Case report: A 41-year-old male presented to clinic after musical colleagues noted his guitar playing ability had reduced over the past nine months. He noted numbness affecting the hands and feet bilaterally and developed persistent tiredness and weakness affecting all four limbs. No history of poor balance, unsteadiness or dropping objects, however he had reduced exercise tolerance. MRI scan-central posterior cord bulge at the C3/C4 level with disc partially indenting the cord and a large posterior disc osteophyte complex at C4/C5 level which was compressing the cord. Associated intrinsic signalling consistent with cervical myelopathy. CSF replacement and cord signals were also demonstrated with associated myelomalacia. A subsequent diagnosis of C3/C4 and C4/C5 severe cervical canal stenosis with spinal compressive myelopathy.
Patient underwent C3/C4 and C4/C5 ACDF with no intra-operative or early post-operative complications. Patient reported an improvement in symptoms post operatively.

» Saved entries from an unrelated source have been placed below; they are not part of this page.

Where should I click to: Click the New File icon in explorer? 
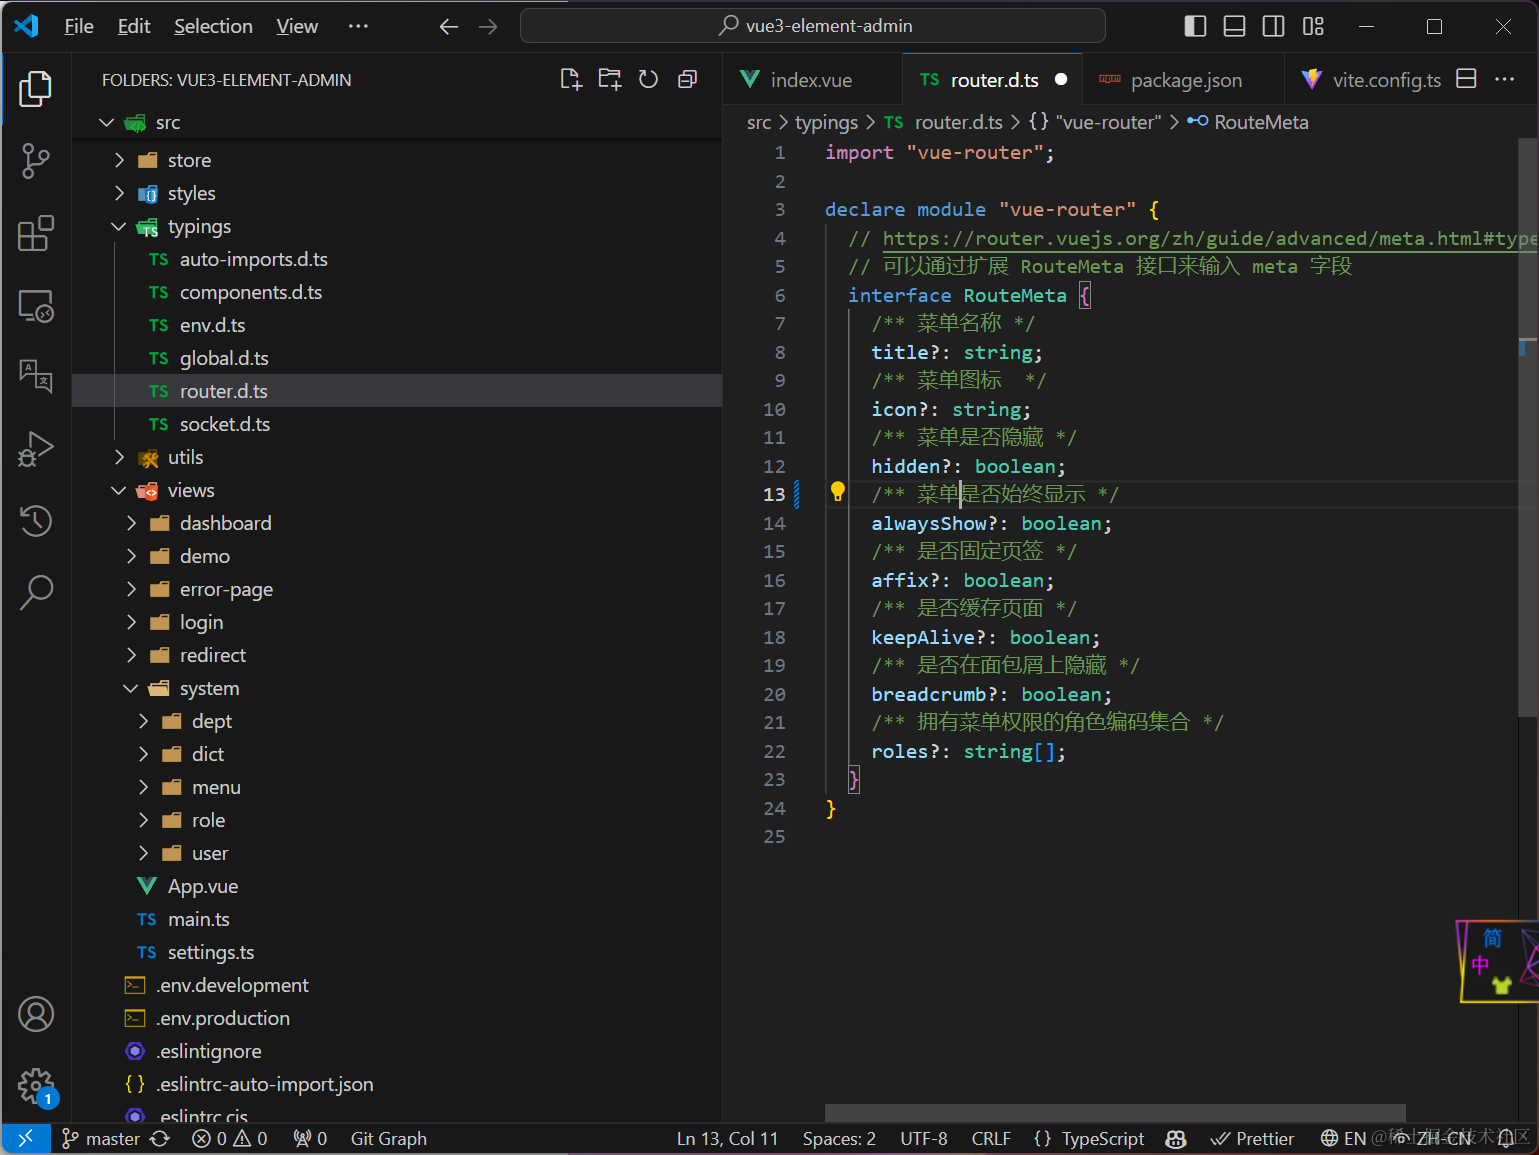click(570, 80)
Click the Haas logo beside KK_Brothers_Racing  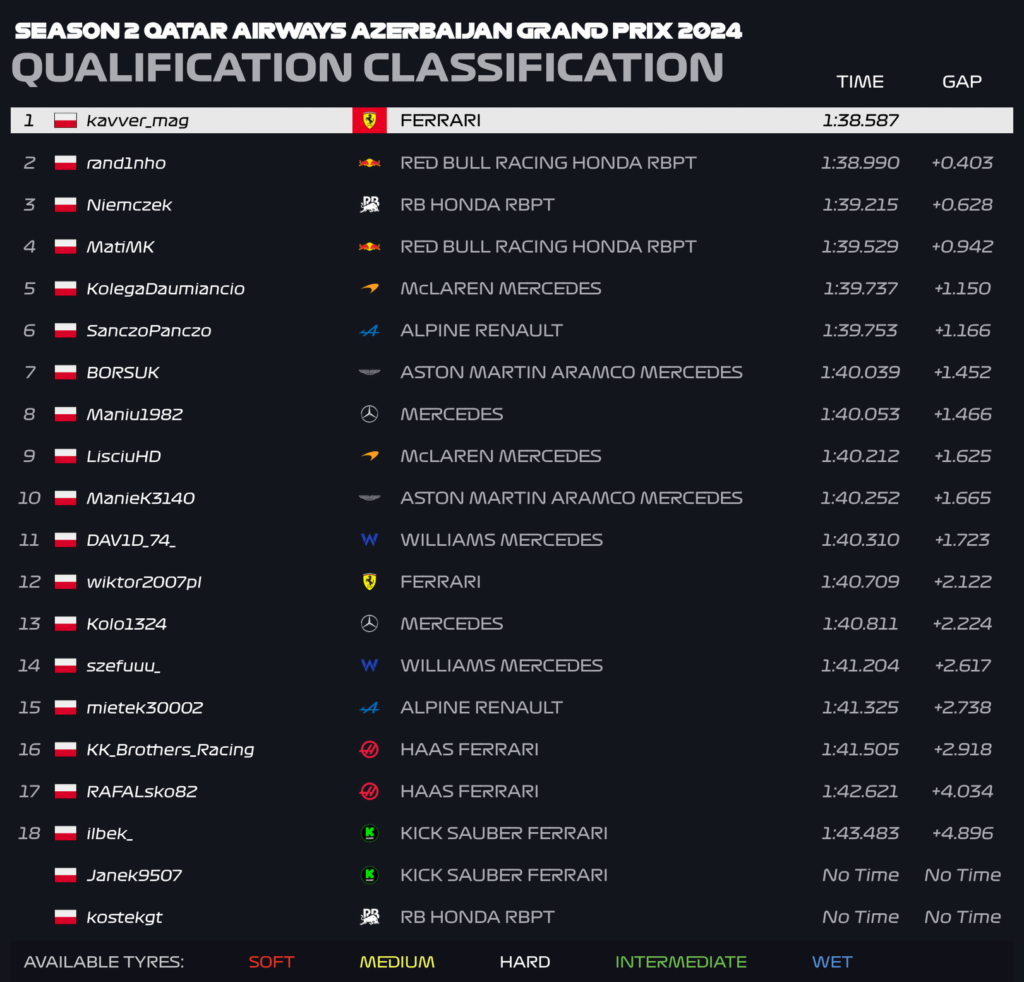click(x=370, y=750)
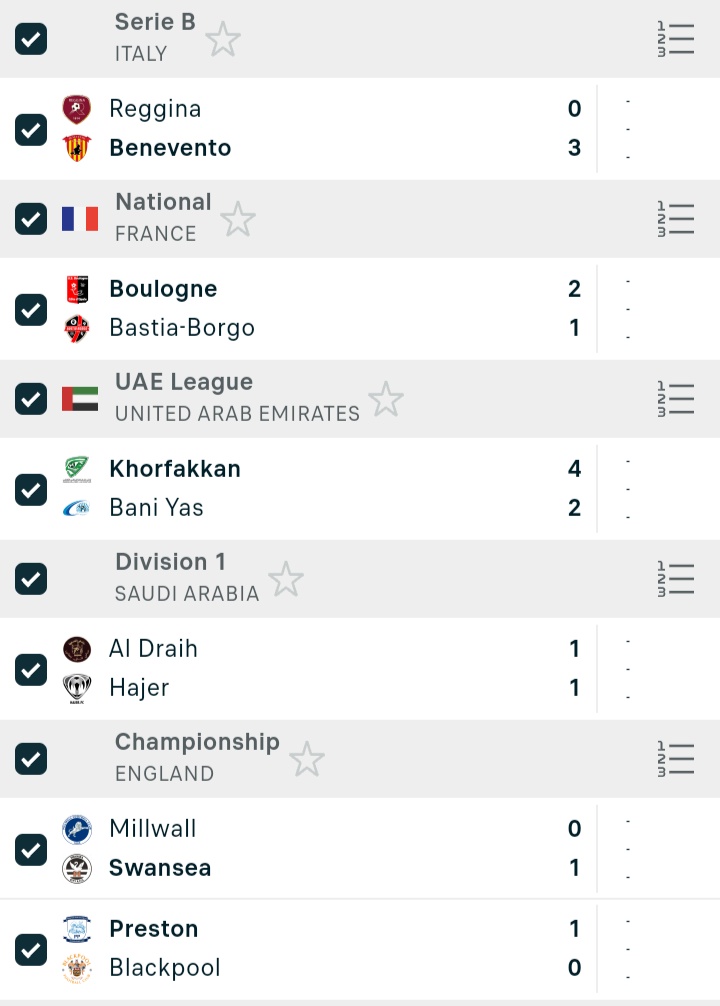Favorite the England Championship star
This screenshot has width=720, height=1006.
(307, 759)
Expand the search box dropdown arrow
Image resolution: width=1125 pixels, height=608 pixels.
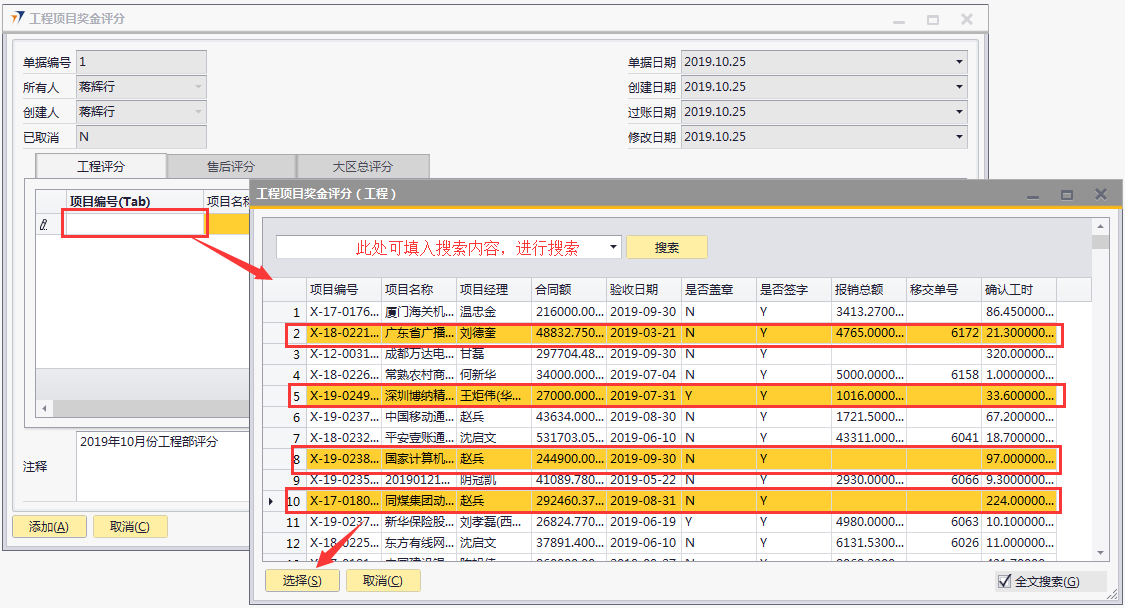[x=613, y=247]
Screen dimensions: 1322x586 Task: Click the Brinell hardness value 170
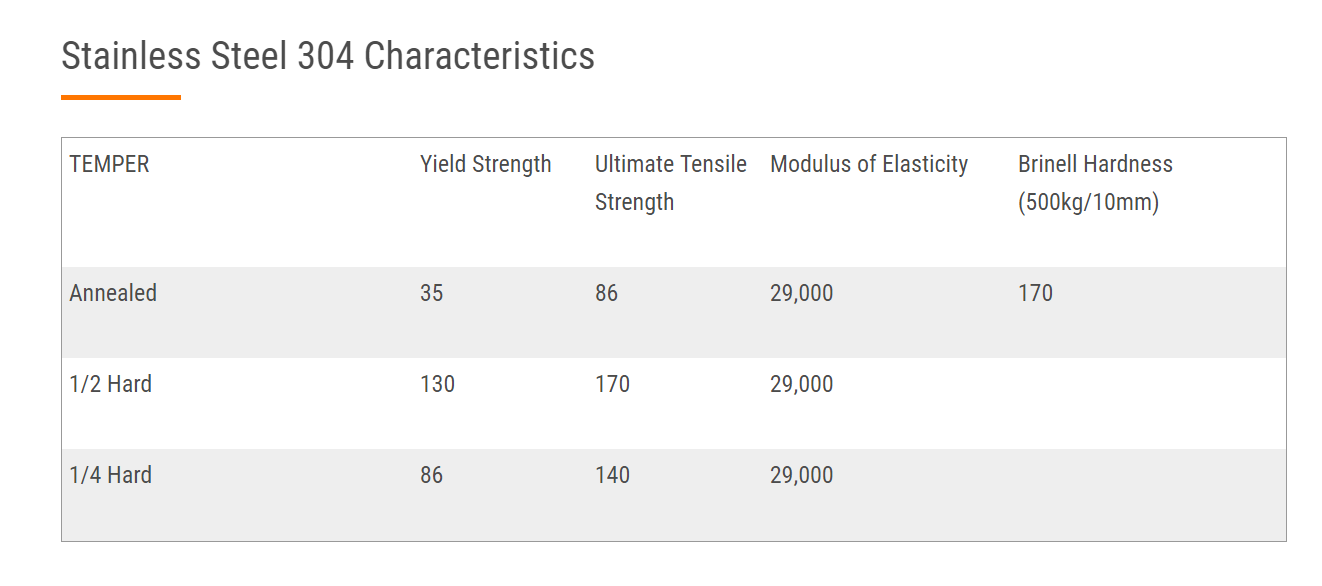(1035, 293)
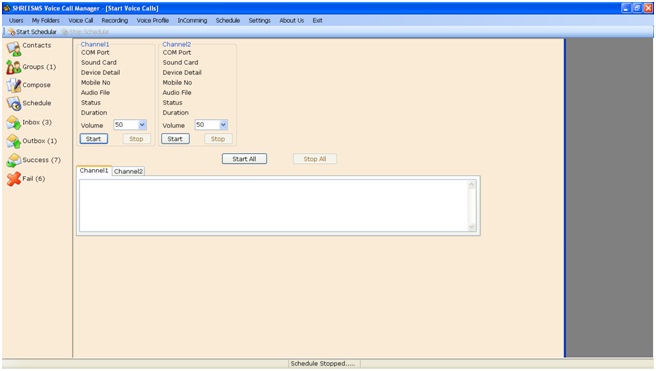Click the log scrollbar down arrow

(x=472, y=227)
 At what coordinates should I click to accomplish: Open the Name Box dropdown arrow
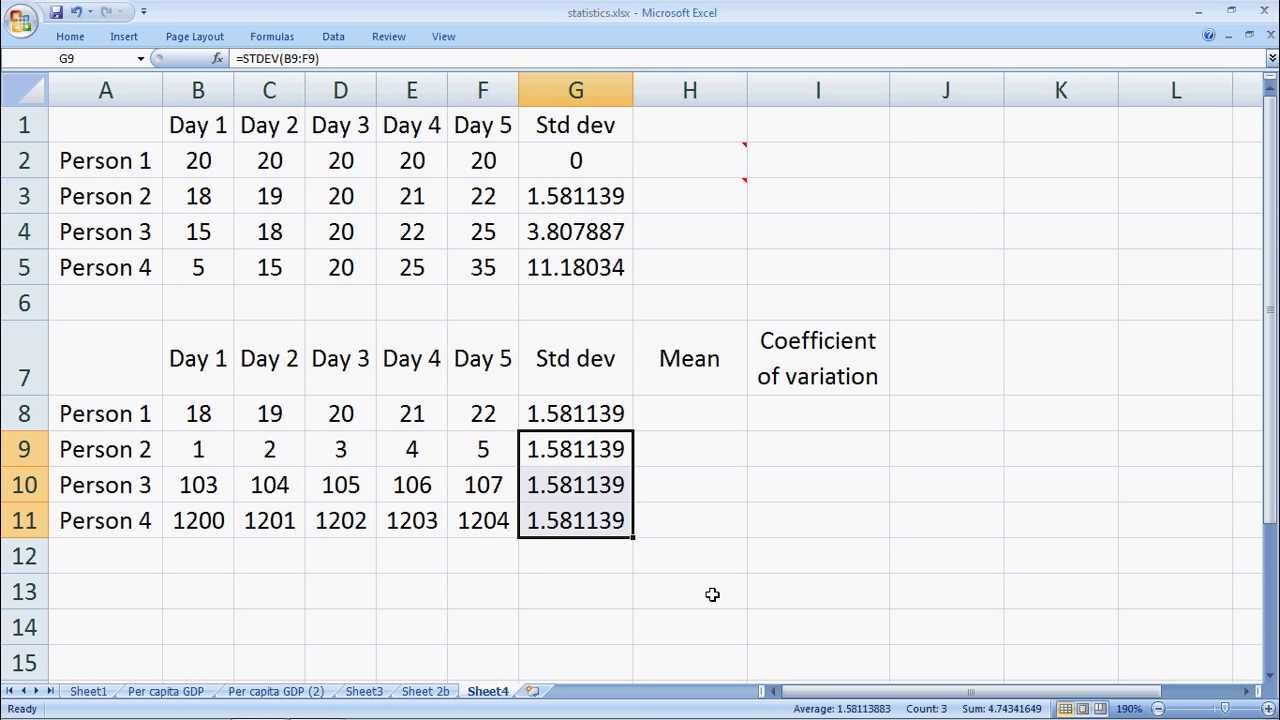point(140,59)
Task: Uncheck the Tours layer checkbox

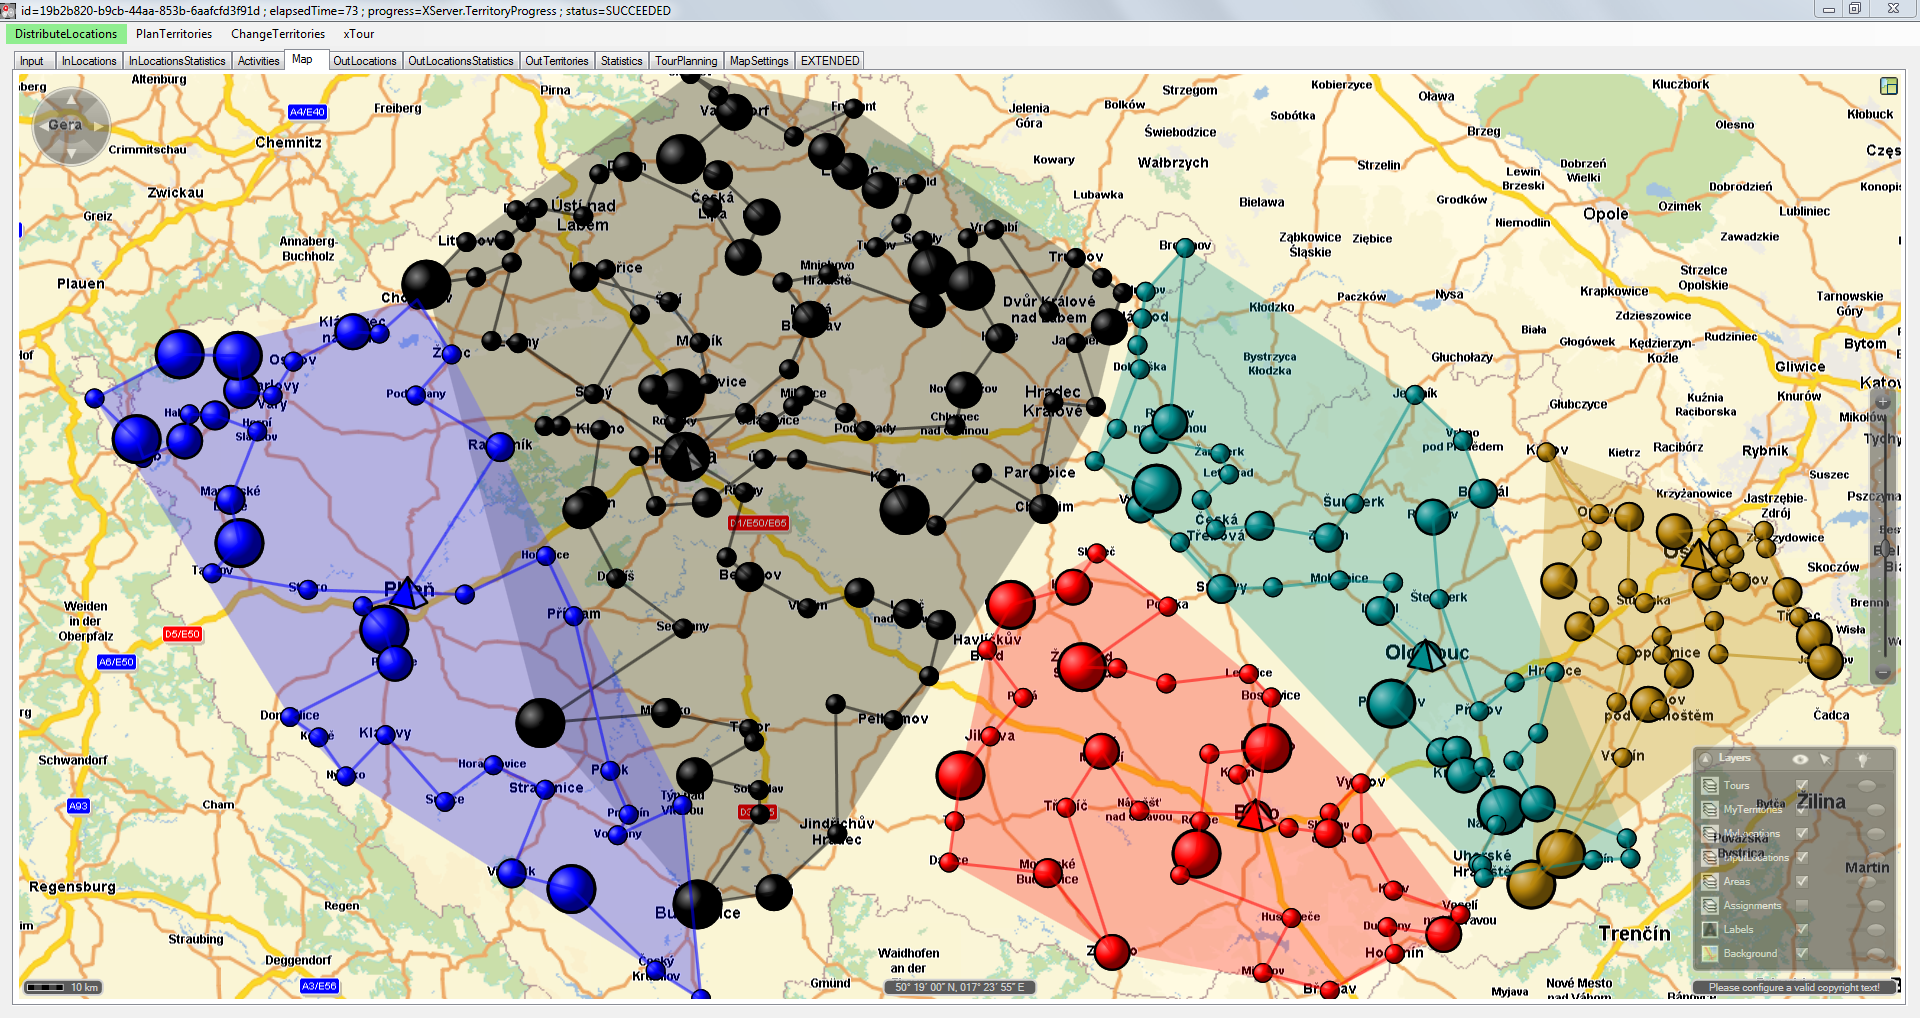Action: tap(1802, 785)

Patient then had two admissions in the following months with worsening symptoms in the arms and legs. MRI scan confirmed evidence of transverse myelitis and patient was placed on IV steroid therapy for 3 days. Lumbar puncture demonstrated presence of oligo-clonal bands and following specialist referral, a diagnosis of spinal multiple sclerosis was made using the generic Poser criteria.
Conclusion: If patient has early recurrence of myelopathic symptoms following ACDF, we feel that it is of paramount importance that once extrinsic cord complication factors have been excluded, surgeons should consider intrinsic cord pathologies so early neurological referral can be facilitated.